◆ **EXTRACT PROVIDED**:
* * * * * * * * *
The End of Globalization as We Know It

Nobody knows what globalization will look like in the future, but globalization as we have understood it so far is over. Decisions made today in monetary, fiscal, energy and health sectors will reveal whether the present paradigm, based on economic integration, can be substituted with a process focused on managing the global commons.

For most people, globalization has for decades been another name for across-the-board liberalization. Starting mainly in the 1980s, governments allowed goods, services, capital and data to move across borders, with few controls. Market capitalism triumphed, and its economic rules applied worldwide. As the title of Branko Milanovic’s latest book points out, capitalism was finally alone. Globalization, obviously, was not exclusively triggered by liberalization. The fall in transport costs has been staggering. And as Richard Baldwin pointed out in his illuminating book, The Great Convergence, the collapse in the cost of communications has played an even bigger role, because it made it possible to “unbundle” design and production, as well as successive production stages of the same good. It ushered in the emergence and development of global value chains. 

There were also other aspects of globalization that bore little relation to market capitalism. The globalization of science and information broadened access to knowledge in unprecedented ways. Through increasingly international civic action, climate campaigners and human-rights defenders coordinated their initiatives as never before. Meanwhile, governance advocates argued early on that only the globalization of policies could balance the forward march of markets. Global problems, it was said, required global solutions – be they macroeconomic initiatives, supervisory cooperation, a global competition policy, or tax coordination.
* * * * * * * * *
◆ **ENTRIES SUPPLIED**:
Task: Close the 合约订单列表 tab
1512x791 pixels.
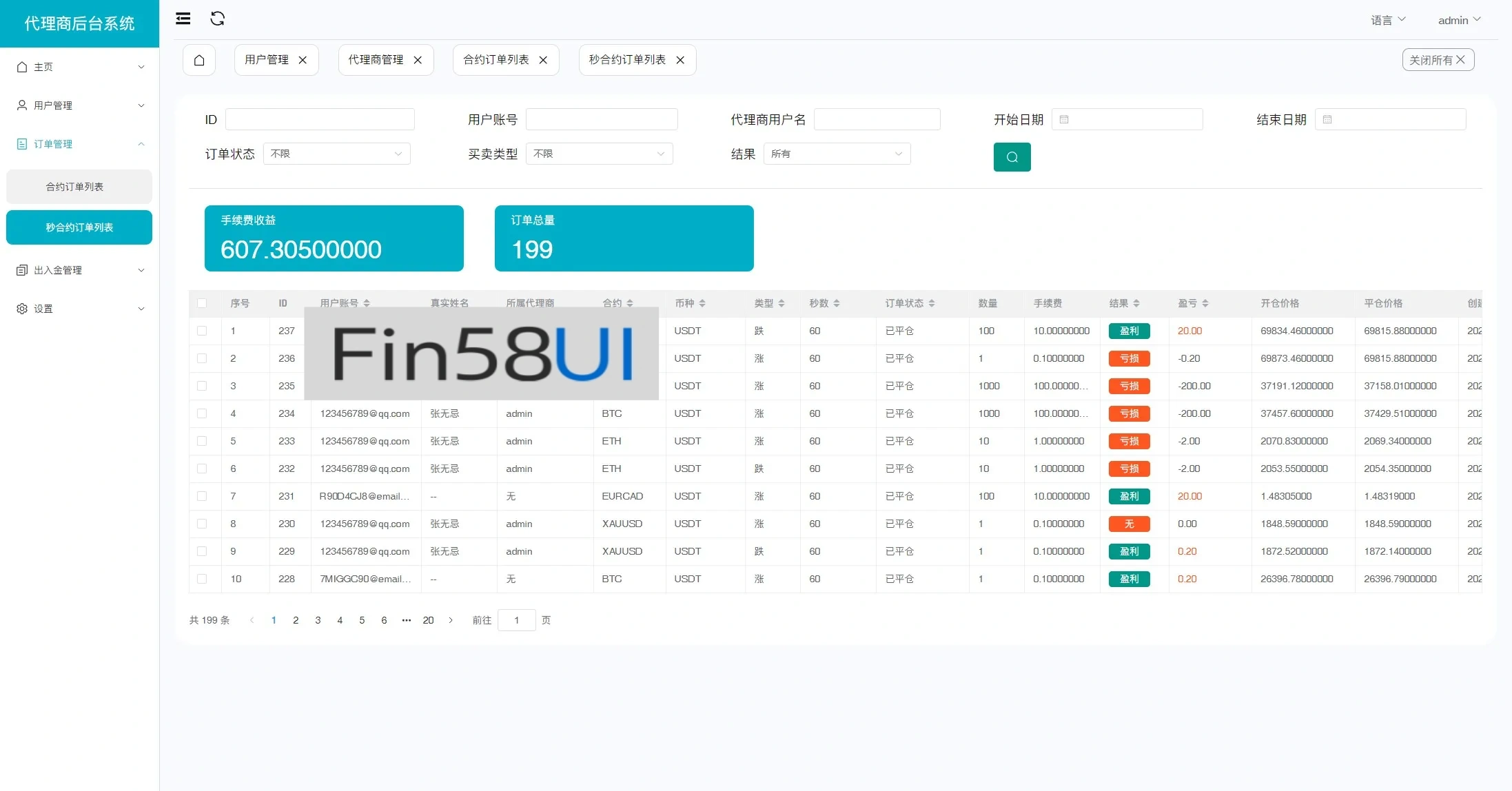Action: click(x=543, y=60)
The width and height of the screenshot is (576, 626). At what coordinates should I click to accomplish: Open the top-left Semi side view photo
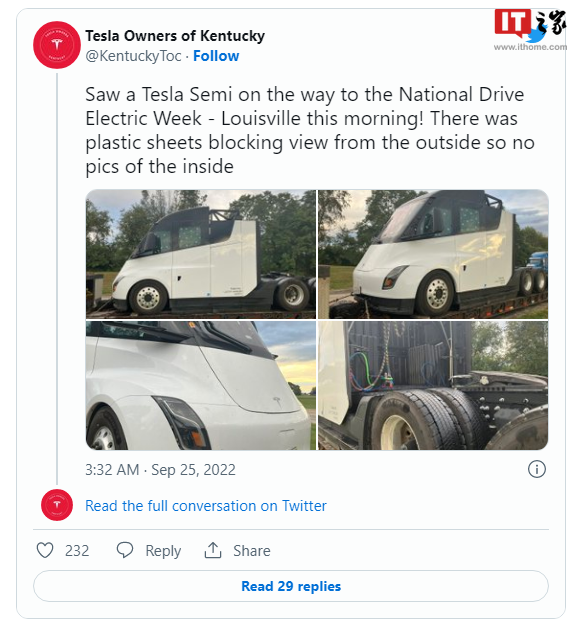tap(201, 254)
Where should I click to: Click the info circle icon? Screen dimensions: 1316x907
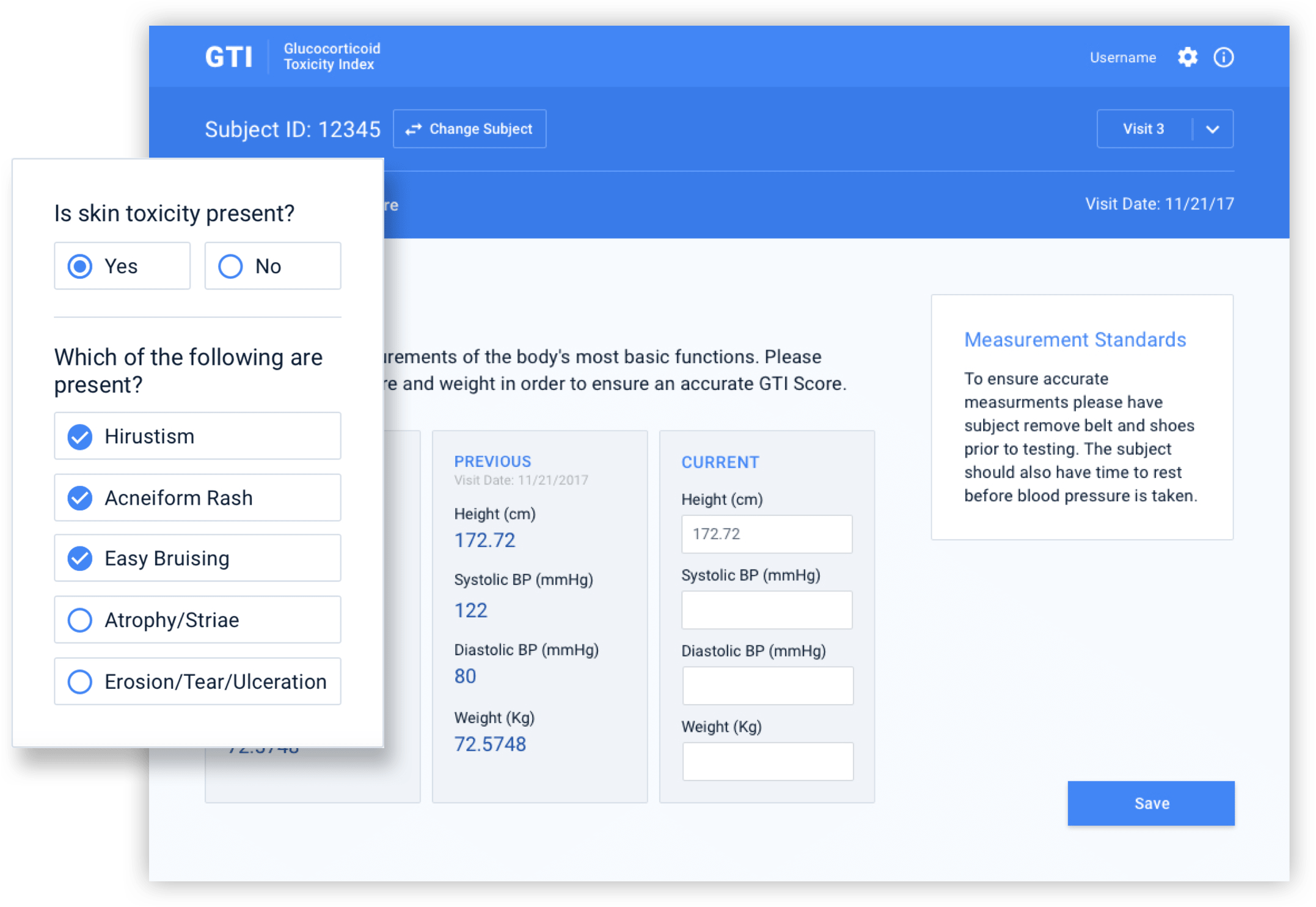pyautogui.click(x=1223, y=57)
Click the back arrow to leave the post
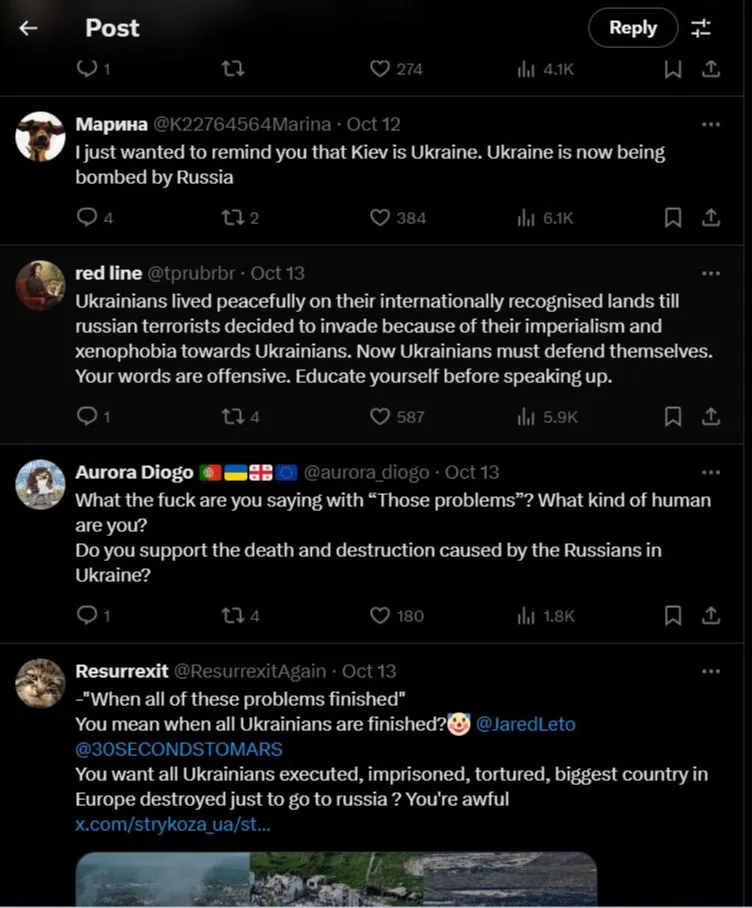Viewport: 752px width, 908px height. [27, 28]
* * * * * * * * *
◆ **TASKS TO PERFORM**:
a. Answer these from the article on globalization:
(i) Starting mainly in which decade did governments let goods, services, capital and data move across borders with few controls?
(ii) What is the title of the book by Richard Baldwin that the article mentions?
(iii) What did the collapse in the cost of communications make it possible to "unbundle"?
b. Copy out the stretch of the article on globalization from "Nobody knows what" through "the global commons.".
The records have no connection to the article on globalization.

◆ **THE ANSWERS**:
a.
(i) The 1980s.
(ii) The Great Convergence.
(iii) Design and production, as well as successive production stages of the same good.

b.
Nobody knows what globalization will look like in the future, but globalization as we have understood it so far is over. Decisions made today in monetary, fiscal, energy and health sectors will reveal whether the present paradigm, based on economic integration, can be substituted with a process focused on managing the global commons.